Resumen
Taisho es corta, urbana y desproporcionadamente importante. En quince años la vida urbana japonesa adquirió grandes almacenes, cafés, cine y una prensa de moda, y con ellos la ropa correspondiente: occidental para una minoría visible y un kimono transformado para casi todos los demás.
Prendas y estilo principales
La moga y el mobo, la chica moderna y el chico moderno, son la imagen de la era: pelo a lo garçon, sombreros cloche, vestidos y trajes de talle bajo, fotografiados en Ginza y comentados sin parar, aunque siempre fueron un grupo urbano pequeño.
El cambio más amplio estuvo en el propio kimono. El meisen —seda tejida con hilos teñidos antes de tejer, lo que produce un estampado ligeramente desdibujado— era barato, resistente y de fabricación mecánica, y llevó diseños audaces de art nouveau y después de art déco en colores que ningún kimono anterior había usado. Era ropa diaria comprada hecha, y explica por qué los kimonos Taisho se parecen tan poco a los Meiji.

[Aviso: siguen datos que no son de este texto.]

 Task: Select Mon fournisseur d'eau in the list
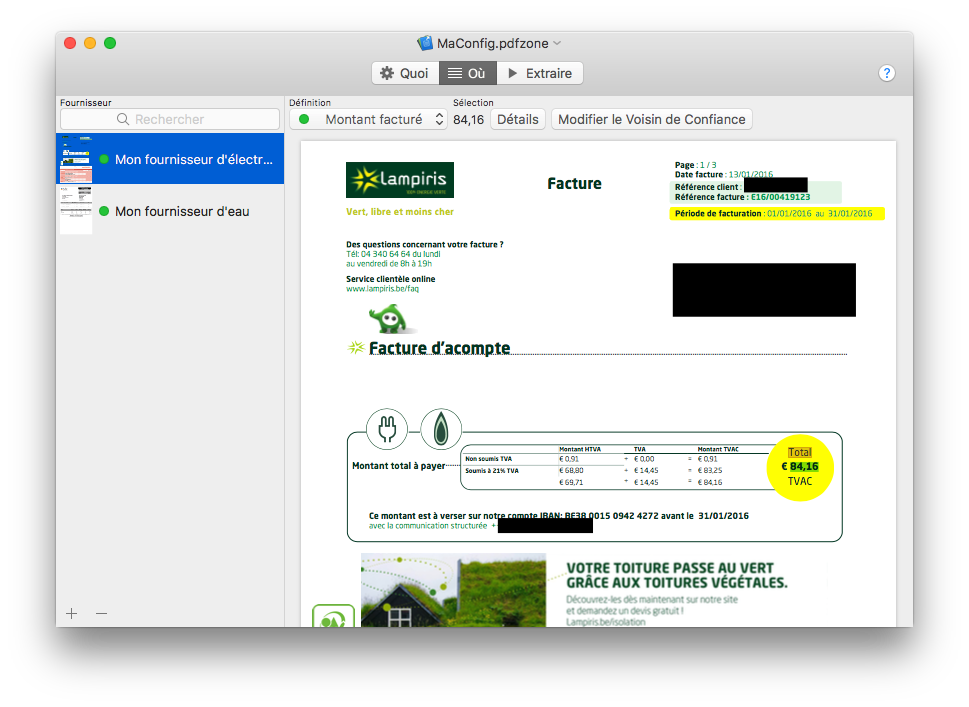click(181, 211)
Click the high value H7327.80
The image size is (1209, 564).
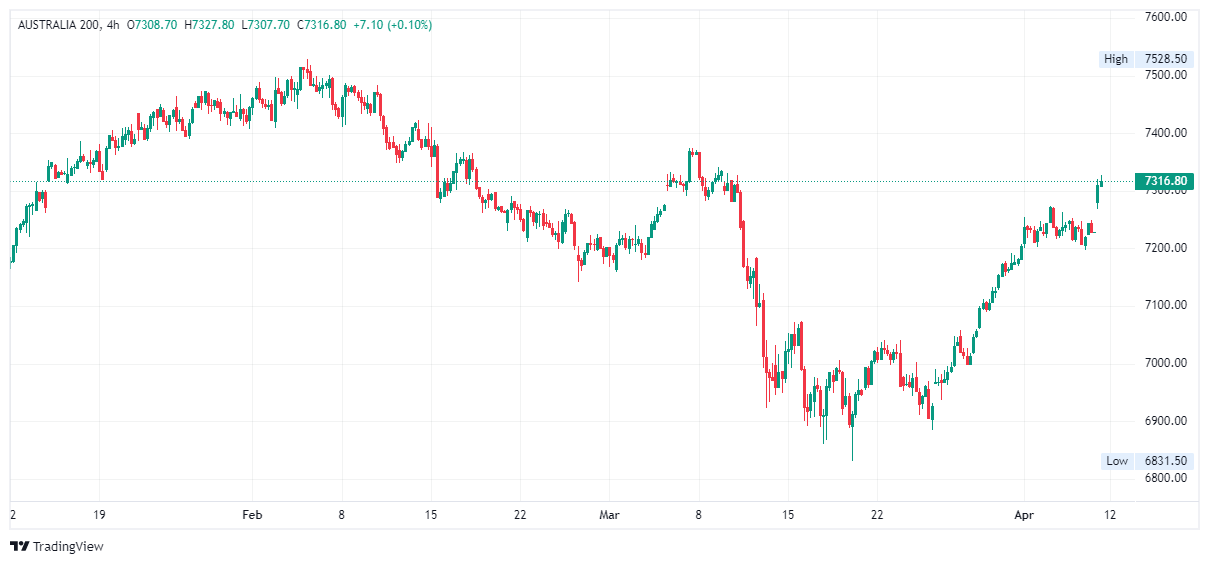click(209, 25)
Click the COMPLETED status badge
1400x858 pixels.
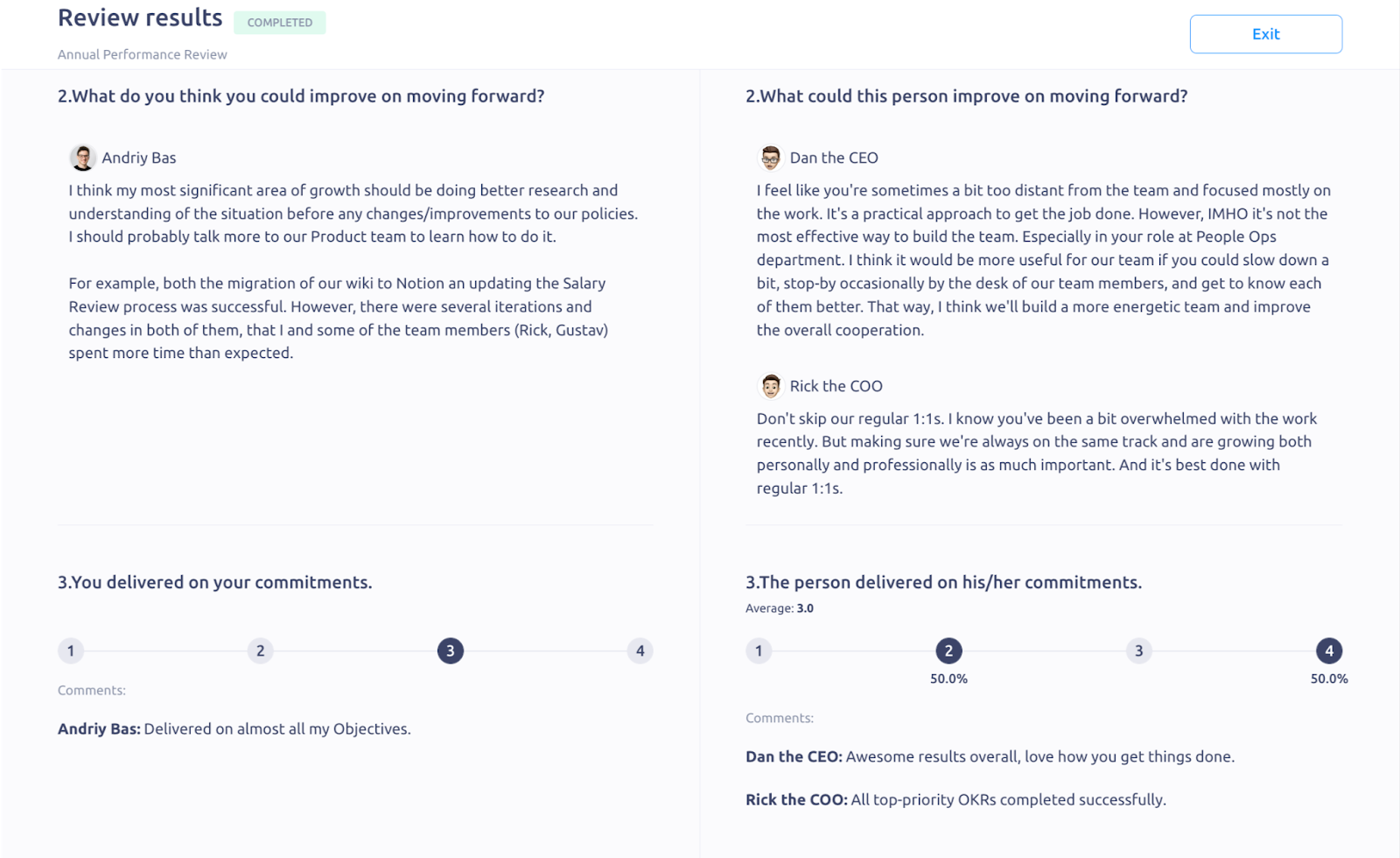click(x=279, y=23)
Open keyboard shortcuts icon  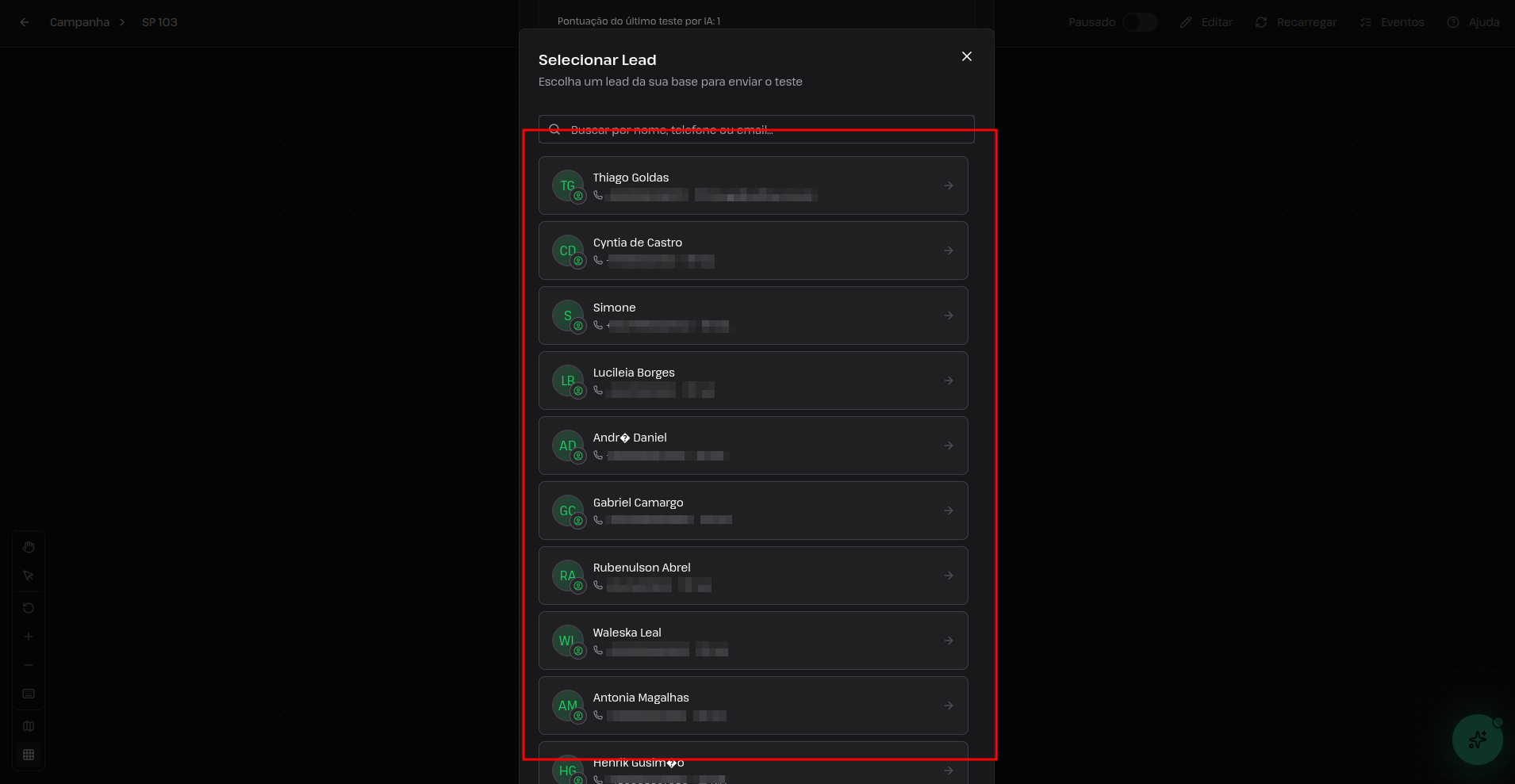(29, 694)
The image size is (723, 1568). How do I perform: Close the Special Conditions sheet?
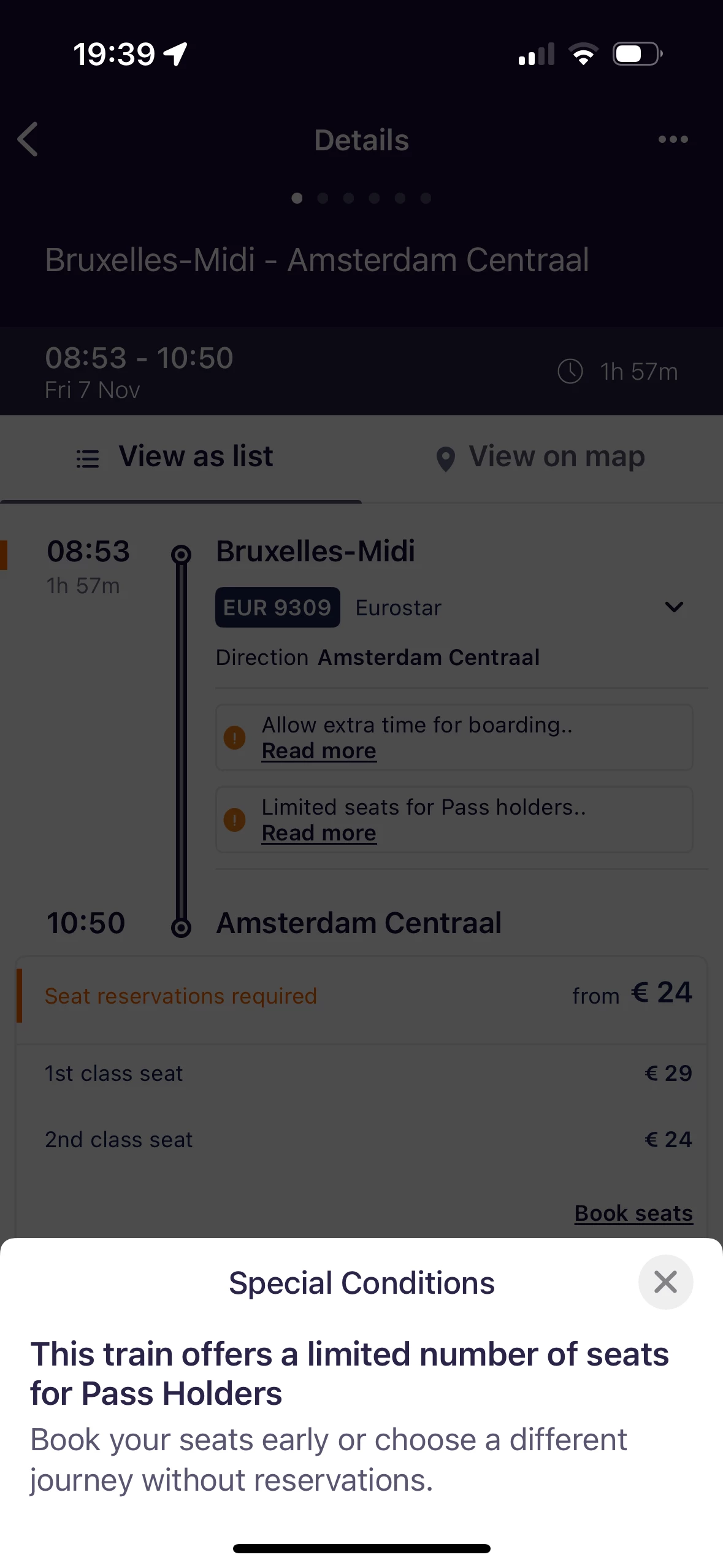click(x=665, y=1282)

Las escolares llevaban hakama con botas de cordones al estilo haikara y, desde hacia 1920, el uniforme de cuello marinero entró en las escuelas de niñas, donde se ha quedado.
El terremoto de Kanto de 1923 empujó el cambio: quienes huyeron en kimono descubrieron que era peligroso moverse con él, y la ropa occidental ganó terreno después.
Transición
Showa llevó esta modernidad a la austeridad de guerra y después a un cambio completo hacia la ropa occidental.